By Hans Lovejoy
Byron Shire Council yesterday voted for a 7.5 per cent rates hike over four years, yet the actual increase across residential, commercial and farmland is yet to be thrashed out.
This is a 33.5 per cent hike over the four years for the cumulatively compounded Special Rate Variation (SRV).
But the decision needs approval from the Independent Pricing and Regulatory Tribunal (IPART), which had already pegged a 1.5 per cent rise across the state (2017-18).
A council spokesperson told Echonetdaily that IPART requires council to work on the assumption of a 2.5 per cent rise, despite the 1.5 per cent now being confirmed as the actual figure for the 2017-18 year.
Staff also confirmed that the 1.5 per cent IPART rate peg will be included within the 7.5 per cent.
Left leaning independent Cr Basil Cameron put the motion forward, which also seeks to pursue other avenues for revenue from tourism and government grants as well as letters to state MPs asking for assistance with the shire’s large visitor numbers.
A new committee is also planned, called the Byron Shire Revenue Exploration Working Party (BSREWP).
It’s worth noting that the 7.5 per cent figure is not set across the board – i.e. in coming weeks and months.
Echonetdaily understands that staff and councillors will thrash out a proposal which could see business pay comparatively more than residents and farmers.
During morning access, residents spoke against the rise and implored councillors to look at other measures to find the funds necessary to address the infrastructure backlog.
A campaign led by general manager Ken Gainger claimed the shire’s infrastructure – mainly roads – are in steep decline.
Three options were put before the community: the first was to do nothing and apply the estimated 1.5 per cent rate peg (classed as ‘deteriorate’).
The second was to implement a special rate variation of 7.5 per cent, each year, for four years (classed as ‘maintain’) and the third option was to apply a special rate variation of 12.5 per cent each year for four years (classed as ‘improve’).
To reinforce the point, a special video/slide show was screened in the chambers during morning access on Thursday depicting bridges, culverts, bus sheds and buildings all in a state of disrepair.
Who voted for and against
Councillors in favour of Cr Cameron’s motion to proceed with a 7.5 per cent rate rise were mayor Simon Richardson, Crs Jeannette Martin, Michael Lyon and Sarah Ndiaye (all Greens). Others in support were left-leaning independents Basil Cameron, Cate Coorey and Nationals Party-aligned Alan Hunter.
Country Labor’s Paul Spooner and Jan Hackett voted against.
An alternative motion by Country Labor was to defer the vote, but was rejected by fellow councillors.
A press release by Country Labor later in the day claimed the result would mean Byron Shire will have the highest residential rates on the north coast.

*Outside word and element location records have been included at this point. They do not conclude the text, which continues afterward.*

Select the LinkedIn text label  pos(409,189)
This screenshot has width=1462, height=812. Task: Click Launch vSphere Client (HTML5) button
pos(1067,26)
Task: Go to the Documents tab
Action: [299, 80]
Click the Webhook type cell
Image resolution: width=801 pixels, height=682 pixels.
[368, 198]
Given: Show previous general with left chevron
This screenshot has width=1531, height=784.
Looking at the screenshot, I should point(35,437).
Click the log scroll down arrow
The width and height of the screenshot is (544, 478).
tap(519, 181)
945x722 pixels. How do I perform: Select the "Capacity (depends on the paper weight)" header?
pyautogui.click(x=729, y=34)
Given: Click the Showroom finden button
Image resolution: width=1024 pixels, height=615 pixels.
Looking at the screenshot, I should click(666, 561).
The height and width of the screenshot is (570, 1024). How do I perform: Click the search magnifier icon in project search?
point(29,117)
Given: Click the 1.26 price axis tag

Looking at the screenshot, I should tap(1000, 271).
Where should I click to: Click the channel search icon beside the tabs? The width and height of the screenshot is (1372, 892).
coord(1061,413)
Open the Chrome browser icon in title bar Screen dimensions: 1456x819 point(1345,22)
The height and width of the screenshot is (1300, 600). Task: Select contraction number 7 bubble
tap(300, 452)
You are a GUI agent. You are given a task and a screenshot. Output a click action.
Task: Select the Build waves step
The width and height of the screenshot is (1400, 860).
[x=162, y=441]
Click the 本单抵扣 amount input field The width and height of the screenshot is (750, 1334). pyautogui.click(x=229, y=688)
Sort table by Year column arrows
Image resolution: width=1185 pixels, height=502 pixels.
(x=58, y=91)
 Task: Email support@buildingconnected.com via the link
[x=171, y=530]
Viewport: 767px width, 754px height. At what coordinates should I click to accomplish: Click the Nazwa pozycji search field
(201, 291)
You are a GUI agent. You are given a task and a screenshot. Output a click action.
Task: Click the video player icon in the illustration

Cr Spooner said in the press release, ‘The community response to council’s consultation has been strongly against a rate rise. People have asked me extensively why Byron Council hasn’t done more to look at raising more revenue from tourists rather than residents.’
Acting secretary of Byron Labor, Asren Pugh, said, ‘This decision will hit residents with an average additional yearly bill of nearly $400, and many will be slugged a lot more.’
Note: The intro for the initial story suggested the rate rise would slug ‘ratepayers with an annual increase of around $400 a year.’
Council staff dispute that amount; and was a figure that Byron Labor suggested.
Council’s spokesperson said, ‘The increase over a four year period on an average rate of $1,139 is a total $382. That is, it would go from the current $1,139 to $1,521 in 2020/21. It is a total increase over the four year period, not $400 per yearas per your lead line.’